By the time you read this, the Bureau of Economic Analysis (BEA) will have released its official estimate of Q4 GDP, but as of December 2022, early estimates were fairly bullish.

Bank of America and Goldman both forecast +1.4% q/q saar, while the Atlanta Fed’s GDPNow is even more optimistic in estimating +3.4% Q4 GDP growth. Recall that Q3 GDP came in at +2.6%.

Perhaps the biggest economic issue in 2022 was inflation— but, as it happens, inflation is in retreat.

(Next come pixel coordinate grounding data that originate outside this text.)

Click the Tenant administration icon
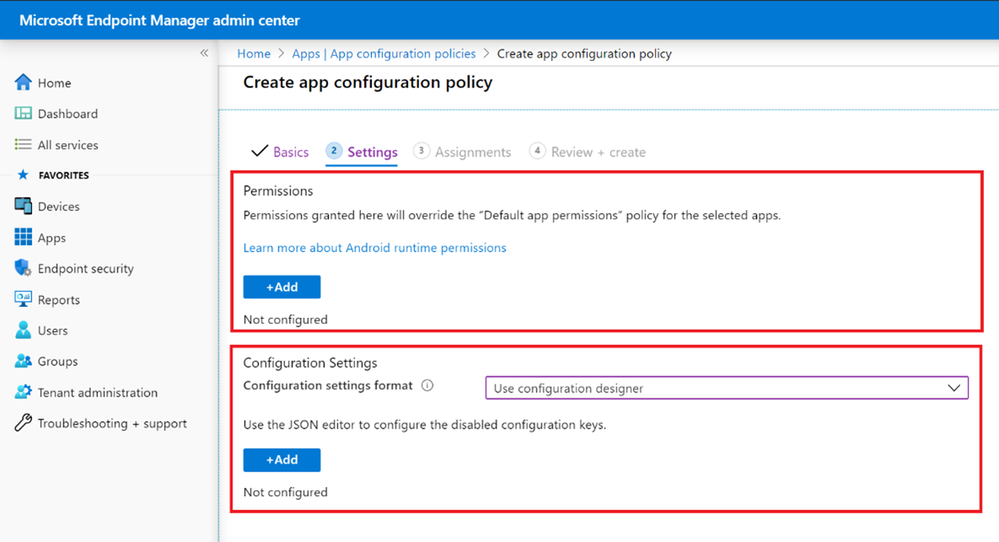 click(x=23, y=392)
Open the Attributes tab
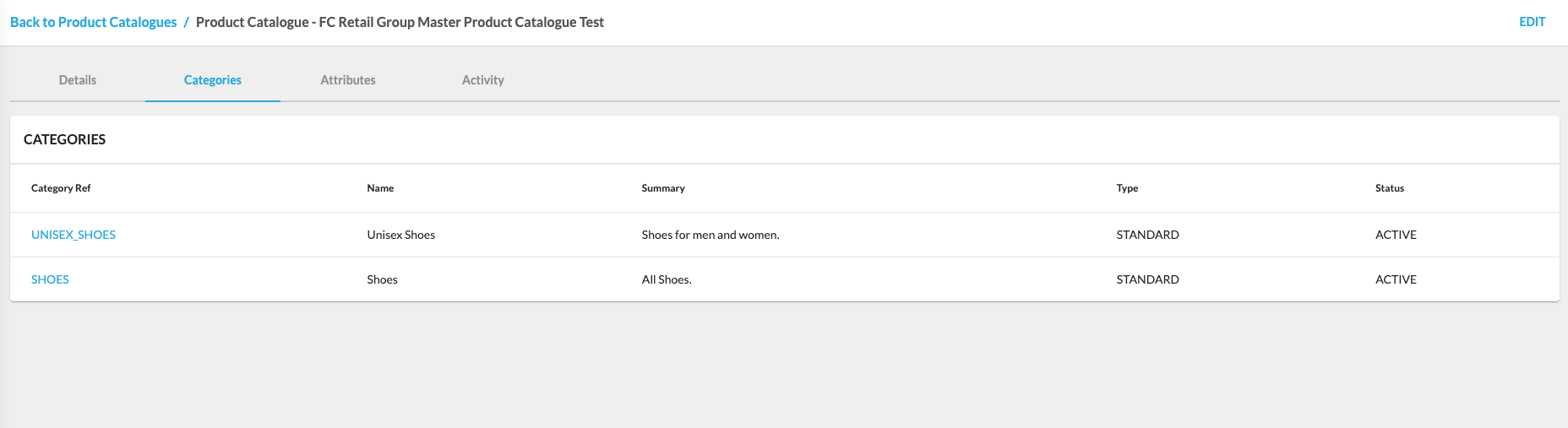Screen dimensions: 1568x428 [x=348, y=80]
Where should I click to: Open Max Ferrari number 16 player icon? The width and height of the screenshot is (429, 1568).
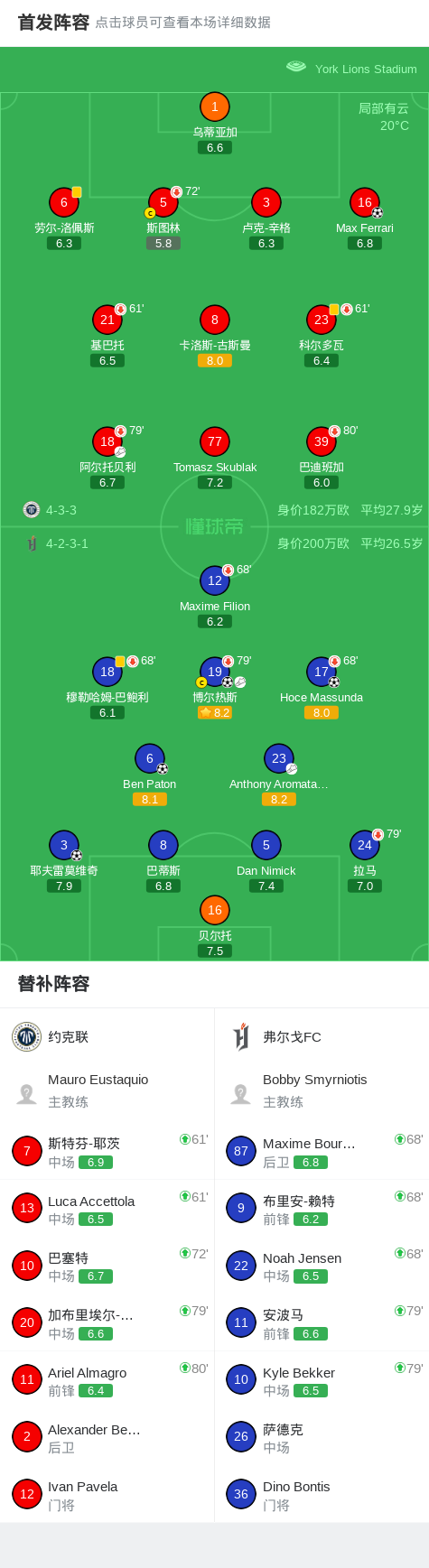point(364,202)
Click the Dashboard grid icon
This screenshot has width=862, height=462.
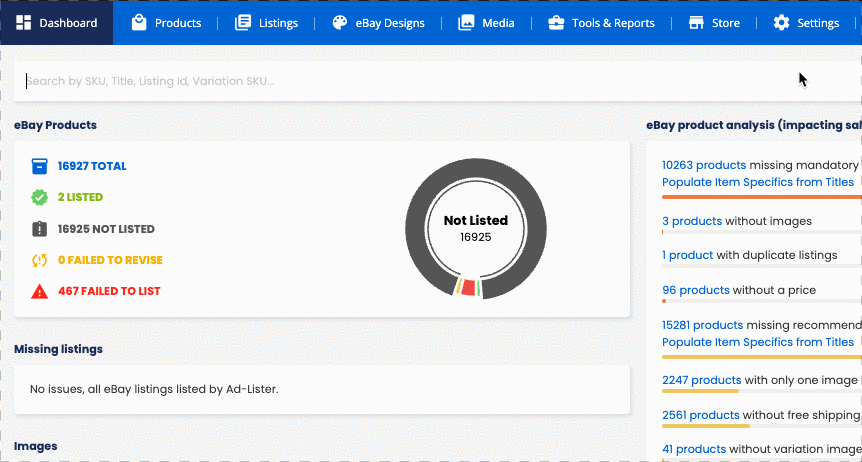[23, 23]
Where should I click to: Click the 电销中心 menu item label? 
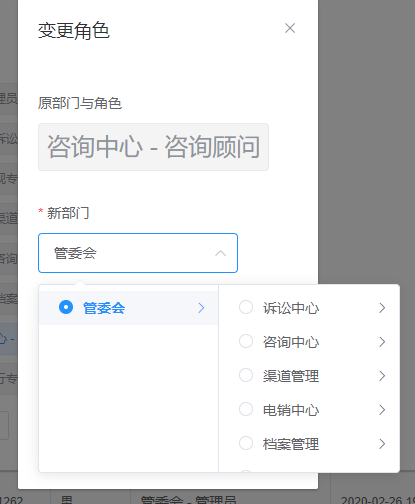click(x=291, y=410)
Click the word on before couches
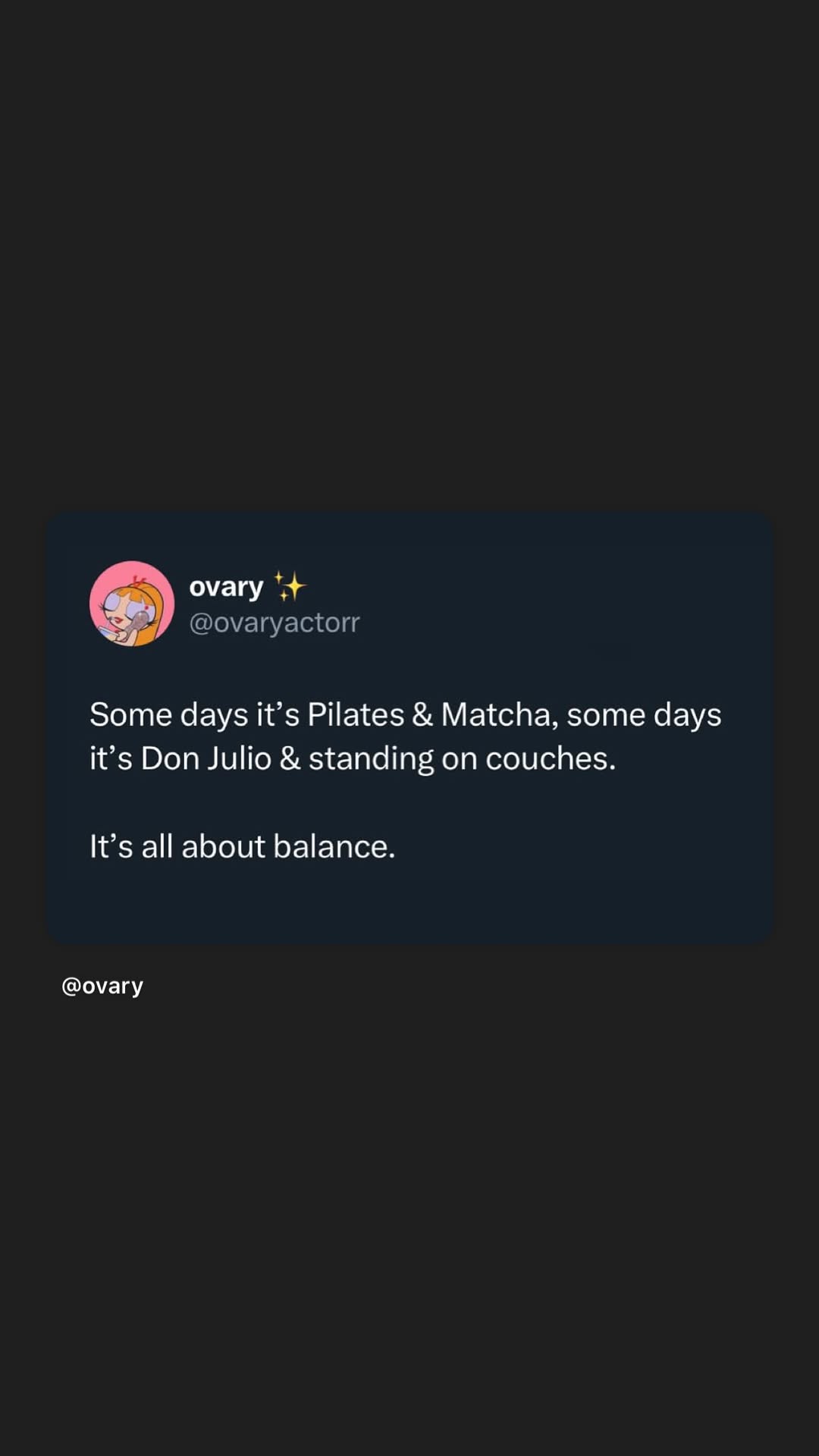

Wrote economist Adam Blinder in the Wall Street Journal last month:

“Over the past five months (June to November 2022), inflation has slowed to a crawl. Whether measured by the consumer-price index, or CPI, which most people watch, or the price index for personal consumption expenditures, or PCE, which the Federal

Reserve prefers, the annualized inflation rate has been around 2.5% over these five months. “

Yes, you read that right. Yet hardly anyone has noticed this stunning development because of the near-universal concentration on price changes measured over 12-month periods, which are still 7.1% for CPI inflation and 5.5% for PCE inflation.

There are a few caveats, chief among them being that five months isn’t quite enough to declare victory, but also:

“Concentrate instead on ‘core’ inflation, which excludes food and energy prices, annual inflation over the past five months has run higher: a 4.7% annual rate for the CPI and 3.7% for the PCE.

So the Fed’s fight against inflation isn’t over.

Still, as we head into 2023, the industry is doing pretty well, and the economy as a whole is humming along. Can we keep it going?